Чуча вздохнула и снова пошла в атаку:

- Предположим, желание секса на стороне пропадает – на полгода, пока чувство внове. Первые полгода мир действительно заключен в одном человеке. Но что потом? Секс с любимым становится еженедельным, потом ежемесячным... Чем ближе и роднее становятся люди, тем прохладнее относятся они к сексу в супружеской постели. Сначала он – цель и смысл, основа познания, он сакраментален, да. Но со временем открываются другие способы познания, начинаешь смотреть на милого более отстраненно, более объективно, изучаешь его реакции на твою стряпню, присматриваешься к его отношениям с окружающими. Ты пытаешься понять, годится ли он для того, чтобы провести с тобой большую часть твоей жизни.
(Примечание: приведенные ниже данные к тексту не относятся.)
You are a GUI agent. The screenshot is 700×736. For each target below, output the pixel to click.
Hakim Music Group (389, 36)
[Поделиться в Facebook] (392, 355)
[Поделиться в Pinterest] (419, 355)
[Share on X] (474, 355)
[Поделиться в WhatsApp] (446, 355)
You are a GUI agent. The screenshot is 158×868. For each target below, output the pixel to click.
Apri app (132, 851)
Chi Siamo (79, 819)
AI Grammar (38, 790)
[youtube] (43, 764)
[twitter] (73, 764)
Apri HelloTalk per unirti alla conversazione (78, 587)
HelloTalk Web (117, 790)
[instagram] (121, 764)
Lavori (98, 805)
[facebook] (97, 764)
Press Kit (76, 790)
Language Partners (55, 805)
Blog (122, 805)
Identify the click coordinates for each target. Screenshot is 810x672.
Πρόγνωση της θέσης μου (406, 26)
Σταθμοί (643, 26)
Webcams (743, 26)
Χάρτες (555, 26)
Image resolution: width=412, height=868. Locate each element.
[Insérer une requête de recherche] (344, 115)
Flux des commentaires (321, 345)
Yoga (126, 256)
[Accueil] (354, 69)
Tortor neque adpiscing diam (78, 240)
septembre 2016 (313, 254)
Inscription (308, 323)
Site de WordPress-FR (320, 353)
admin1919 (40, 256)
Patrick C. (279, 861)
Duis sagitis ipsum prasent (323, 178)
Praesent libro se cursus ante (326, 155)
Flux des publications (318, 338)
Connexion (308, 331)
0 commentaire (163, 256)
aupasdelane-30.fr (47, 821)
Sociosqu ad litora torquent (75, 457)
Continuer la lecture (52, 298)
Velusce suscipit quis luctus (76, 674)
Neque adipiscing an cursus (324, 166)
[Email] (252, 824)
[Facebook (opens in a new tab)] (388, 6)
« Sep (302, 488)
То есть когда вы поняли, что сексуально совместимы, вы стараетесь понять вещи более важные. Секс обесценивается, становится таким же бытово-прикладным, как уборка квартиры или старания пополнить семейный бюджет. Тем не менее, жажду эмоций никто не отменял. Если новое желание бодрит, а его воплощение ни к чему не обязывает – что в этом плохого и вредного для устоявшихся отношений? Кроме, разумеется, допотопных суждений о грехе?